--- START ---

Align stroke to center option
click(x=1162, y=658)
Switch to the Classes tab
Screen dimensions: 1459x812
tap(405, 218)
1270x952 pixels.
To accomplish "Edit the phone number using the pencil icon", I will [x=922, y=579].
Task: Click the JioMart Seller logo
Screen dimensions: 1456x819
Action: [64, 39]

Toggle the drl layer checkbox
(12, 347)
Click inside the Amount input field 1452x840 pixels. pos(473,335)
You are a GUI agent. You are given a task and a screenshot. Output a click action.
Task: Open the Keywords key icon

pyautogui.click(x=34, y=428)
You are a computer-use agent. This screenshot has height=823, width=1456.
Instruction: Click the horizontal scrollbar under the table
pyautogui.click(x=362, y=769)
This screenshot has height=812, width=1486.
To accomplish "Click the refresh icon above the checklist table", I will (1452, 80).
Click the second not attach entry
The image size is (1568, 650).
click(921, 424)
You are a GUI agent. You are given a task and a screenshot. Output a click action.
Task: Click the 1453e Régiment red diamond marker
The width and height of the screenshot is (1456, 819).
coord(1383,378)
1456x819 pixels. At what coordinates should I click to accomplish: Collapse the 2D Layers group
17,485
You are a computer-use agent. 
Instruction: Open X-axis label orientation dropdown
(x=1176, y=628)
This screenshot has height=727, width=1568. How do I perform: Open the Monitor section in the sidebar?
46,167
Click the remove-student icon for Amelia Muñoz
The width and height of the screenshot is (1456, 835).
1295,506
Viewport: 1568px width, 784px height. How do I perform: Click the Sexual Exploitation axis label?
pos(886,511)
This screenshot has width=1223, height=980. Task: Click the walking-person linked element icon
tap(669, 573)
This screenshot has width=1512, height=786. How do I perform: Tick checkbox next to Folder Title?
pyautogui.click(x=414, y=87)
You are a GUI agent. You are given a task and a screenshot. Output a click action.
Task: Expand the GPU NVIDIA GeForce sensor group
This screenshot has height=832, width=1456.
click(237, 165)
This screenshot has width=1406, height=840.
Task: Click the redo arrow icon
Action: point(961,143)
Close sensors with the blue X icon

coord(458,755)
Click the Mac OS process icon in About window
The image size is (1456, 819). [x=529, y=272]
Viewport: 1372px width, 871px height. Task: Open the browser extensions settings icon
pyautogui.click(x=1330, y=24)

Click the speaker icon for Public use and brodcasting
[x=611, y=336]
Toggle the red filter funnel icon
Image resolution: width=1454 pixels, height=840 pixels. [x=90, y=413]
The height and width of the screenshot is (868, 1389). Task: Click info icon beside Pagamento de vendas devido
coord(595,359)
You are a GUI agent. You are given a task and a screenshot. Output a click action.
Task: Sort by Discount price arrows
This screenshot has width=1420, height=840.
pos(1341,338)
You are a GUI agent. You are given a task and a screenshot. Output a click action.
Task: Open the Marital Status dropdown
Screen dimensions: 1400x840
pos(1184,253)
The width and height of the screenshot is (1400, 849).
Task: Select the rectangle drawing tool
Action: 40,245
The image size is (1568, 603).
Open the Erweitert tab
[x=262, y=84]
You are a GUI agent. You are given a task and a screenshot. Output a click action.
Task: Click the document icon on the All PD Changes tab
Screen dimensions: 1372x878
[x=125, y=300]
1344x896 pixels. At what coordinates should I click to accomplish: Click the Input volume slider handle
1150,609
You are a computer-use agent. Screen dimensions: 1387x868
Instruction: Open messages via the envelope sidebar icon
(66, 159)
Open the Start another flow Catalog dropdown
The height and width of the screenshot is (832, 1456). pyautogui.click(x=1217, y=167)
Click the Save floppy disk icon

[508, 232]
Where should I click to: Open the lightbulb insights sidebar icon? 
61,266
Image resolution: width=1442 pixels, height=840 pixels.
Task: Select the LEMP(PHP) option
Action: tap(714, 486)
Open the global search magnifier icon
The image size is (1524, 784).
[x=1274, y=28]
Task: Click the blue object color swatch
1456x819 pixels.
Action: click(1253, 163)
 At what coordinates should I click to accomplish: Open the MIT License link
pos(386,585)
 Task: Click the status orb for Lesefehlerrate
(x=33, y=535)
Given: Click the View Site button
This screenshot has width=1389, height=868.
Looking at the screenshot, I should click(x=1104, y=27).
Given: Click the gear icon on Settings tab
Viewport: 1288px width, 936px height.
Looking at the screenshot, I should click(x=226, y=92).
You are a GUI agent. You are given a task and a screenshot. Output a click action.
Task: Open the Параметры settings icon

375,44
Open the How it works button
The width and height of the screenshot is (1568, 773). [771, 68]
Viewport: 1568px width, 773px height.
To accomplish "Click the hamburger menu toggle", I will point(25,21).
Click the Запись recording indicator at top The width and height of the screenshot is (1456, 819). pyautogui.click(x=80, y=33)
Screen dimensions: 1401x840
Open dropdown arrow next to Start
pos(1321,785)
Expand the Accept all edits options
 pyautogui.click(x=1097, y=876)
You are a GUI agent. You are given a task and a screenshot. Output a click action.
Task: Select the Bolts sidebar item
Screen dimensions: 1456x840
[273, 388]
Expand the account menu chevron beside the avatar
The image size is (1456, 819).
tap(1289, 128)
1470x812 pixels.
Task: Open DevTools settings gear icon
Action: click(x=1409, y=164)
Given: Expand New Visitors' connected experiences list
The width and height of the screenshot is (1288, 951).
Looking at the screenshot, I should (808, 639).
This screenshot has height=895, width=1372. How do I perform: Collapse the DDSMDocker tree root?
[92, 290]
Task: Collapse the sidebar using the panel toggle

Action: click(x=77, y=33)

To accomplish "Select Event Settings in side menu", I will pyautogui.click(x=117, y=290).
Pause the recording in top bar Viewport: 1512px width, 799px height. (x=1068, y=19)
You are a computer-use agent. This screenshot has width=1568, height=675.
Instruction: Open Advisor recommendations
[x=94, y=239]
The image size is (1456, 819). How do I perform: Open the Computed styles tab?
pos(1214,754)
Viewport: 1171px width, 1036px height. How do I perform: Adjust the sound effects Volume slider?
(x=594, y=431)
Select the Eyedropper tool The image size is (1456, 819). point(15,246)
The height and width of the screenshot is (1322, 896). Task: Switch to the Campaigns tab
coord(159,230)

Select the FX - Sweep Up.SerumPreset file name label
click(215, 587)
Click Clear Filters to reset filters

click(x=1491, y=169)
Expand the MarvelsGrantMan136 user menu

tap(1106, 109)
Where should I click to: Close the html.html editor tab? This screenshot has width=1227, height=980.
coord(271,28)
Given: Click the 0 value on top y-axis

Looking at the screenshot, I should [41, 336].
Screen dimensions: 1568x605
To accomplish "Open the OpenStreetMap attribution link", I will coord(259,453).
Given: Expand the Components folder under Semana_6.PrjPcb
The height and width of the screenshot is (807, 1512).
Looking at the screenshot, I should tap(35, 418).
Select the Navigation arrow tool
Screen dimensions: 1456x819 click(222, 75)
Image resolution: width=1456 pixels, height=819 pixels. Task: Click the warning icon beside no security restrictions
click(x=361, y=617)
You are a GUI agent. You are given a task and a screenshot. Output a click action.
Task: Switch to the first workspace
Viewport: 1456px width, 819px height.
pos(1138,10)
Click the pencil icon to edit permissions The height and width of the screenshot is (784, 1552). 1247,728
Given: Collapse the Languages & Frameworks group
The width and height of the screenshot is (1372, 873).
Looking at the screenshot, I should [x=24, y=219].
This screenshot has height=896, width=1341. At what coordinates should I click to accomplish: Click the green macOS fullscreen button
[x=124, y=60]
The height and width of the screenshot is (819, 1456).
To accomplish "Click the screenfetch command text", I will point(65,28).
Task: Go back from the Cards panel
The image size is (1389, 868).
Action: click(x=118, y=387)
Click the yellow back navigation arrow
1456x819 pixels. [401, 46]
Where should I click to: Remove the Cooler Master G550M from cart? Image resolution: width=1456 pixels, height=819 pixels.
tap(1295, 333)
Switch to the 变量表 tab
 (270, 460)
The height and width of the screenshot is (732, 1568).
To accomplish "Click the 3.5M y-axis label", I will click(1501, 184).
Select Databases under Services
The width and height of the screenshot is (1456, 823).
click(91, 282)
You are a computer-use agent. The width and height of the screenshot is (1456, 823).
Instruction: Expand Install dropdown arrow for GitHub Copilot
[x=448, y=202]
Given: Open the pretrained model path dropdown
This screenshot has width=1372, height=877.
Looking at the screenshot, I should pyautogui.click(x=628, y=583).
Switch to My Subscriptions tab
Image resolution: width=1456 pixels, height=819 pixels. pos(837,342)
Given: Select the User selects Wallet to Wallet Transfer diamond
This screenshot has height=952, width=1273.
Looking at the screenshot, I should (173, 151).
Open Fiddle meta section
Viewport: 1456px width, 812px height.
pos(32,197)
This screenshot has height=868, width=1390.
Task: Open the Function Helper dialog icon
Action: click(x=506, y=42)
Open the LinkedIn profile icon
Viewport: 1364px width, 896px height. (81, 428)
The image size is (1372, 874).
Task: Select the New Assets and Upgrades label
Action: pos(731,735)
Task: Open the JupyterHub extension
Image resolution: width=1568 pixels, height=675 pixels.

--- END ---

## PROBLEM TO WORK ON
Scan the material above for lines holding the string "recording" and copy those lines.

## ANSWER TO THE PROBLEM
Click the Запись recording indicator at top The width and height of the screenshot is (1456, 819). pyautogui.click(x=80, y=33)
Pause the recording in top bar Viewport: 1512px width, 799px height. (x=1068, y=19)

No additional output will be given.